Die nun verfügbare Industrial Software Competency startet mit zunächst 15 Partnern. Neben Siemens gehören dazu unter anderem auch Autodesk, Beckhoff, Cadence und Infor. Außerdem sind die noch jüngeren Firmen Actyx, die MIT-Ausgründung Tulip aus Boston und das kürzlich von der Münchner Rück übernommene Startup Relayr dabei. Ebenfalls an Bord ist der CAD-Spezialist Gräbert. CTO Robert Gräbert erhofft sich im Gespräch mit ChannelPartner für das Eigenprodukt "Ares" und vor allem für das im Browser nutzbare "Ares Kudo" Vorteile. Zunächst sei Gräbert bei AWS selbst Kunde gewesen. Man habe die am Markt verfügbaren Angebote geprüft und dabei festgestellt, dass AWS am besten passte.

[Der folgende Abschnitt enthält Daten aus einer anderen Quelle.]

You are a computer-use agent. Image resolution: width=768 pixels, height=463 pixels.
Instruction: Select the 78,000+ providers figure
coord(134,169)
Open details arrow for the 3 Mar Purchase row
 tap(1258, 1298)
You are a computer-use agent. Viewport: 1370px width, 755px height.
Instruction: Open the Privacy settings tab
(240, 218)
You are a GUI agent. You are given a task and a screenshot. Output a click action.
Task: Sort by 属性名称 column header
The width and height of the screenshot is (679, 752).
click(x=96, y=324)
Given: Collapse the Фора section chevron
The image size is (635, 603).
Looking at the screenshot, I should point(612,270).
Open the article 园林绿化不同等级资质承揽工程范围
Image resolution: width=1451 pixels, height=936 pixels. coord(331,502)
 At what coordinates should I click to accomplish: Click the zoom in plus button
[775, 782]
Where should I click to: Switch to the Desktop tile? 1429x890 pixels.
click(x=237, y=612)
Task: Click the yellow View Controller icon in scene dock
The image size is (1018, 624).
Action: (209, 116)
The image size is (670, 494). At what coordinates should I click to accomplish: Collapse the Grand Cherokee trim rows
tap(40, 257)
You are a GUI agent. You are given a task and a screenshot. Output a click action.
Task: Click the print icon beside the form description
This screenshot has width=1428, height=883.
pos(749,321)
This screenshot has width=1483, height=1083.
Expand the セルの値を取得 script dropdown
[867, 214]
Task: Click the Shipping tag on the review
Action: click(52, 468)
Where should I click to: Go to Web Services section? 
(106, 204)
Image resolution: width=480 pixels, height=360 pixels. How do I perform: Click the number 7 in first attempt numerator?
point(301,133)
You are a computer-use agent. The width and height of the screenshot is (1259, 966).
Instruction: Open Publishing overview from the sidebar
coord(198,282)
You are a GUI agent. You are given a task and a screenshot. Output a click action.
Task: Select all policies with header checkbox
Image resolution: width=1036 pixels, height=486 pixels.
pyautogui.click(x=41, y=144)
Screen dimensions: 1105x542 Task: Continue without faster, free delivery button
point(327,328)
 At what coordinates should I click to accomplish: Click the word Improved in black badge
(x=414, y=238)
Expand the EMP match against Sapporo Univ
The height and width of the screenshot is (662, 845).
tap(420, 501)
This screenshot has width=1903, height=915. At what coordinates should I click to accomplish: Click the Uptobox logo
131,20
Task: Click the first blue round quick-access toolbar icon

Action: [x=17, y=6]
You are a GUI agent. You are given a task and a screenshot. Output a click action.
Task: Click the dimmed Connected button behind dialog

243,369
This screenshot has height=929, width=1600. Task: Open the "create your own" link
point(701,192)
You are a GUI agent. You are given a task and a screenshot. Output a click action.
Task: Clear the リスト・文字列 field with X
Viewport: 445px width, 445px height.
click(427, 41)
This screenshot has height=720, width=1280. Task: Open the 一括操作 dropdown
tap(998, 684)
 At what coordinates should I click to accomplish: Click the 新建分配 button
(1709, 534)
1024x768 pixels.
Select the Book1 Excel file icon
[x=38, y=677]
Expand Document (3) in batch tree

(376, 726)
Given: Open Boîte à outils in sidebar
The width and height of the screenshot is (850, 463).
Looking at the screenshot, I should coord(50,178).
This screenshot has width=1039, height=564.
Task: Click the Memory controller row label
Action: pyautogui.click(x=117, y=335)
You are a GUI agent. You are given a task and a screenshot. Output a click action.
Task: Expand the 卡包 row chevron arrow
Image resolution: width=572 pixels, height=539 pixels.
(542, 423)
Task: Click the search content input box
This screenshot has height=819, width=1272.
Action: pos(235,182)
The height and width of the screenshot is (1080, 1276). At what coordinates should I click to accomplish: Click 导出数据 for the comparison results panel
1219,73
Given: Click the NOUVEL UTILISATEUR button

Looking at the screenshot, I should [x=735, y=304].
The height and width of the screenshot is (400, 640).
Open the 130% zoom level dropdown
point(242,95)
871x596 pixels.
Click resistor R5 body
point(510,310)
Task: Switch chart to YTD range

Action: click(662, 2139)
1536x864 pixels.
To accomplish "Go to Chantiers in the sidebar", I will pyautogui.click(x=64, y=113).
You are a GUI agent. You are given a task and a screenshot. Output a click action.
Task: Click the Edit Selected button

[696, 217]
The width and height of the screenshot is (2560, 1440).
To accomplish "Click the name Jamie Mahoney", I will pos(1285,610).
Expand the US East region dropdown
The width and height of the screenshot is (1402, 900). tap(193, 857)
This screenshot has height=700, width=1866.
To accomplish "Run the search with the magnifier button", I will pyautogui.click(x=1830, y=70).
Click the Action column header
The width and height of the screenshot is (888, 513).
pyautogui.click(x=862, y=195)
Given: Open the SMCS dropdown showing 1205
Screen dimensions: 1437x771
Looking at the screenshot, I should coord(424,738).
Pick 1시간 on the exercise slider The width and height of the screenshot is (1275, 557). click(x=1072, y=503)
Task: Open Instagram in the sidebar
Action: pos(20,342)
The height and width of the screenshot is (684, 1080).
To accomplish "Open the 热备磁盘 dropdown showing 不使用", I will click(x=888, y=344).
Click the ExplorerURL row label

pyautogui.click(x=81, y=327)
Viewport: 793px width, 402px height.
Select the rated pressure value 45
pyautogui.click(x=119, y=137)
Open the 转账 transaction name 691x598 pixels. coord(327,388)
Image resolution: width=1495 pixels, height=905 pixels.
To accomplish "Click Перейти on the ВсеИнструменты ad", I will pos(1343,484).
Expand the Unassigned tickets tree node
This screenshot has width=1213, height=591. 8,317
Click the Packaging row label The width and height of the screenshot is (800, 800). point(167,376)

"Wir wollten ja nicht nur Rechner mieten, sondern vor allem Dienste nutzen", begründet Gräbert seine Entscheidung für AWS. Inzwischen greife sein Unternehmen auf etwa 30 AWS-Dienste zurück. Durch die Diskussion über die Nutzungsmöglichkeiten sei man mit dem Konzern auch über die Teilnahme am Industrial Software Competency Programm ins Gespräch gekommen.
Gräbert sieht diese Partnerschaft pragmatisch: "Wir sind zum Beispiel auch Microsoft-Partner für unsere Desktop-Angebote." AWS sei einfach die Entsprechung in der Cloud. Die für die Aufnahme in das Programm erforderlichen Prüfungen nahm Gräbert sportlich: Er habe das Qualifizierungsverfahren als kostenlose Beratung und Quelle für Verbesserungsvorschläge gerne durchlaufen.
AWS-Deutschland-Chef Klaus Bürg wird auch auf dem Systemhauskongress CHANCEN am 28. September in Düsseldorf die Strategie des Unternehmens erläutern und anschließend für Gespräche zur Verfügung stehen.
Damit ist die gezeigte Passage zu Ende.